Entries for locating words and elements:
==========

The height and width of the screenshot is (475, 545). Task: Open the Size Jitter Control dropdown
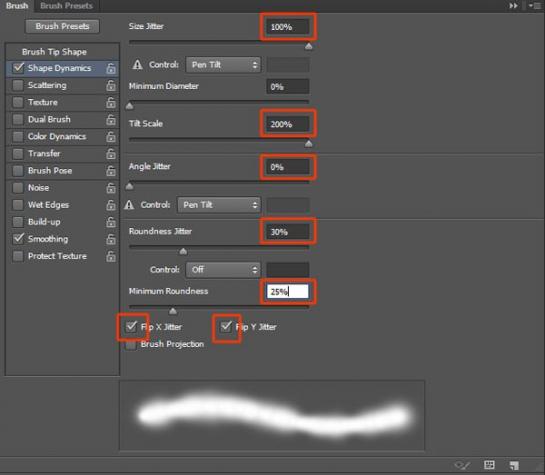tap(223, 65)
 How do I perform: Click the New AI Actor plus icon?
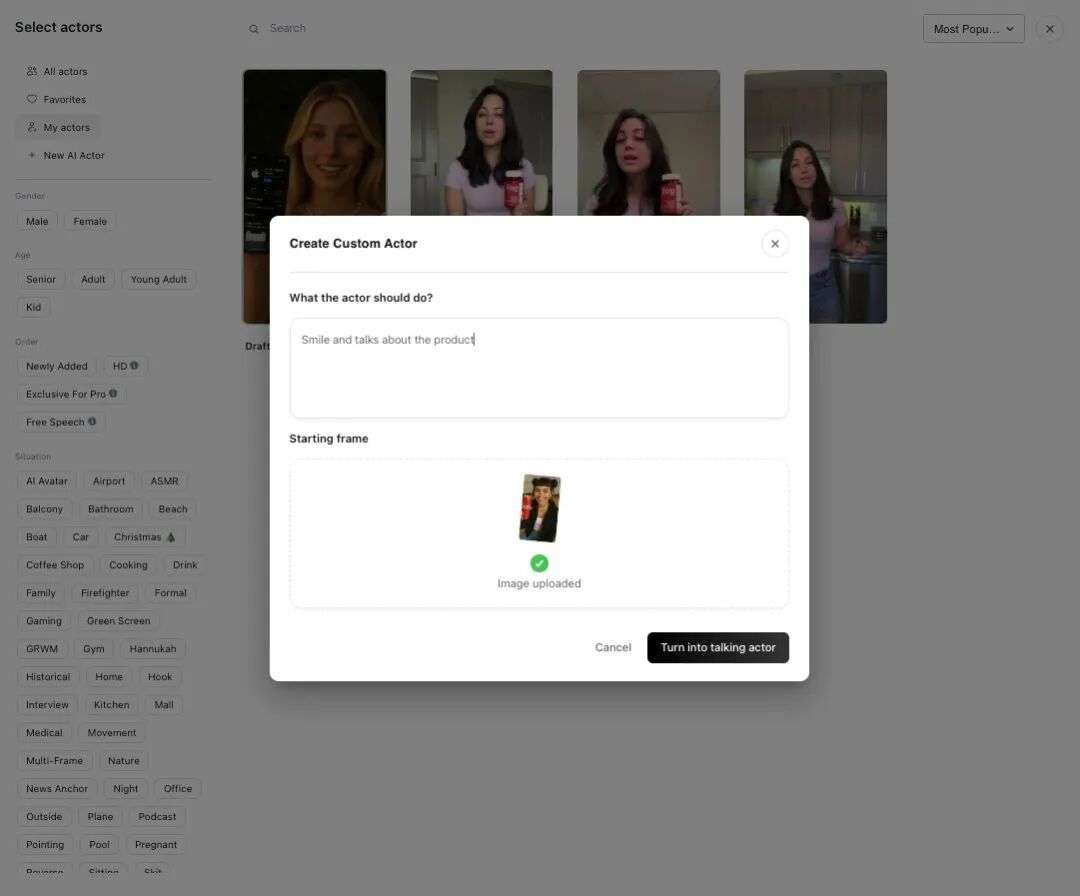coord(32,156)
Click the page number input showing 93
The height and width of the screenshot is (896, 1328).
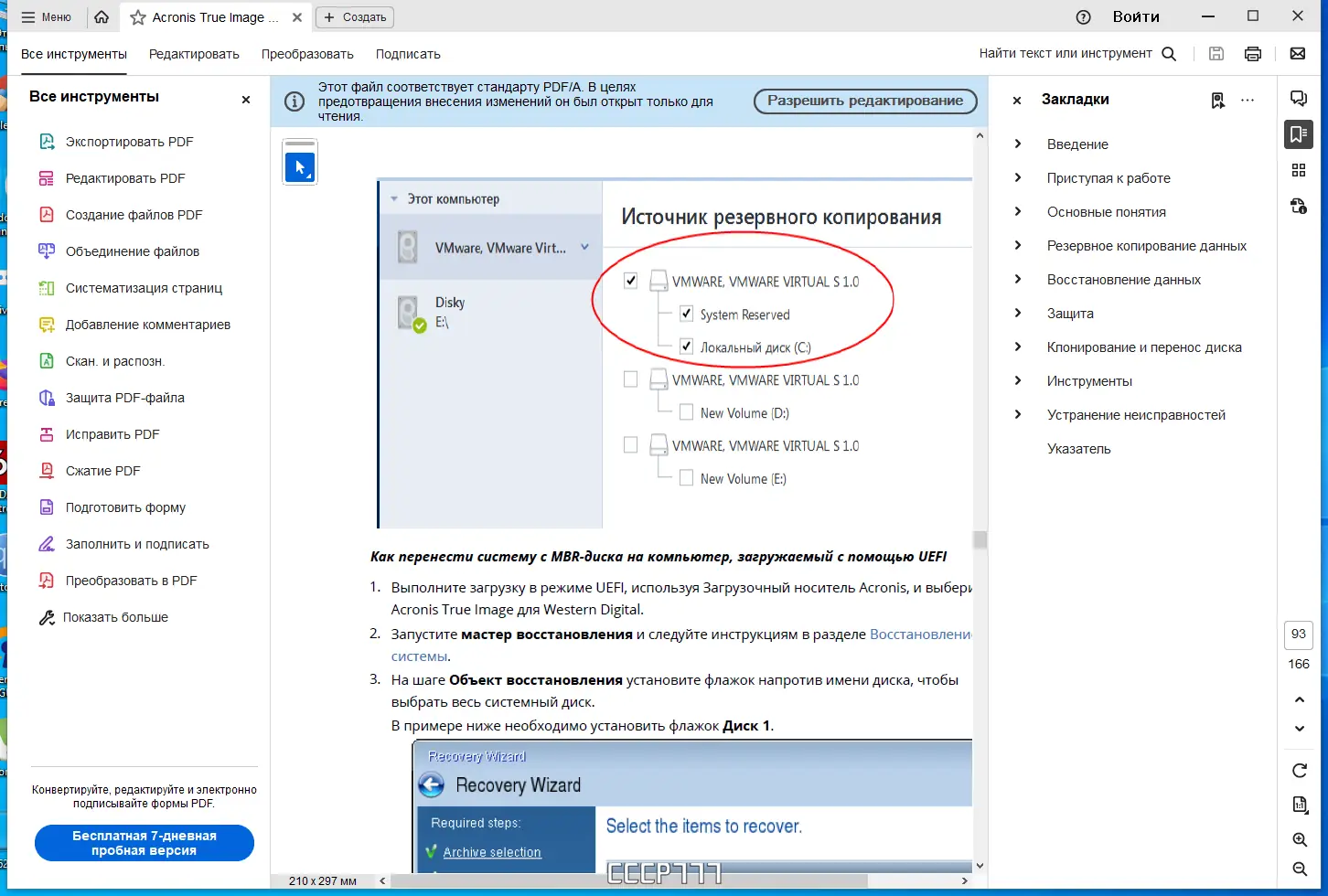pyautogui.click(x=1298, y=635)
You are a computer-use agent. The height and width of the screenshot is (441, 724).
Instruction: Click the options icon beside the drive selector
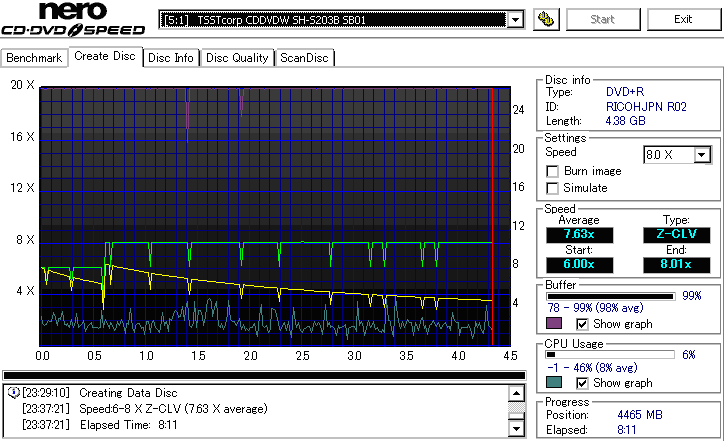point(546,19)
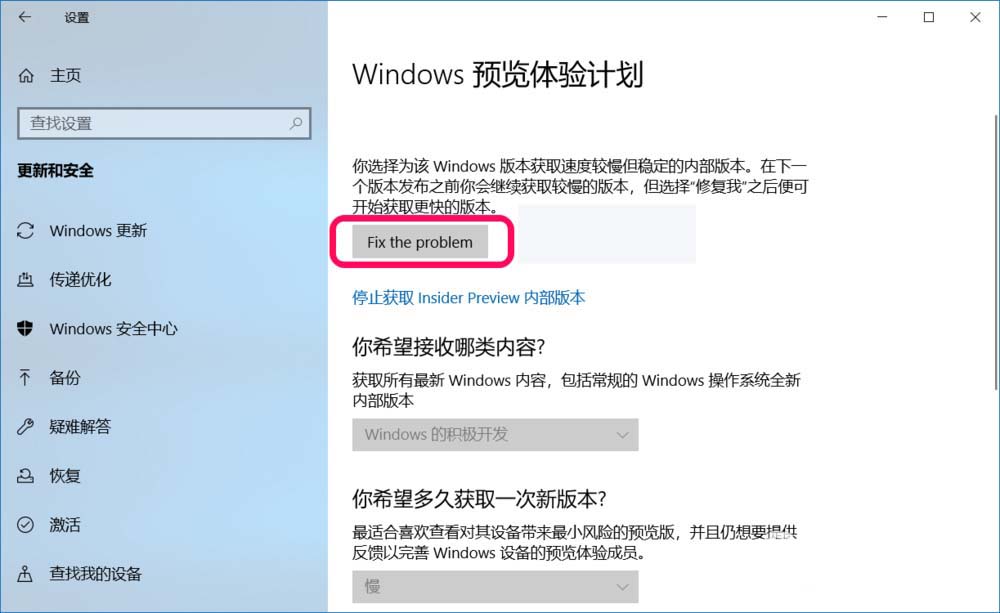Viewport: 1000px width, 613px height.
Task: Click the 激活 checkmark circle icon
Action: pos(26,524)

==========

§ **Requirement**:
Extract every line of the rows above verbatim, omitting the pictures.

§ **Answer to the exercise**:
The height and width of the screenshot is (475, 545). Task: Open the Size Jitter Control dropdown
tap(223, 65)
 How do I perform: Click the New AI Actor plus icon?
coord(32,156)
Click the page number input showing 93
The height and width of the screenshot is (896, 1328).
pyautogui.click(x=1298, y=635)
You are a computer-use agent. The height and width of the screenshot is (441, 724).
Instruction: Click the options icon beside the drive selector
point(546,19)
Viewport: 1000px width, 613px height.
Task: Click the 激活 checkmark circle icon
Action: pos(26,524)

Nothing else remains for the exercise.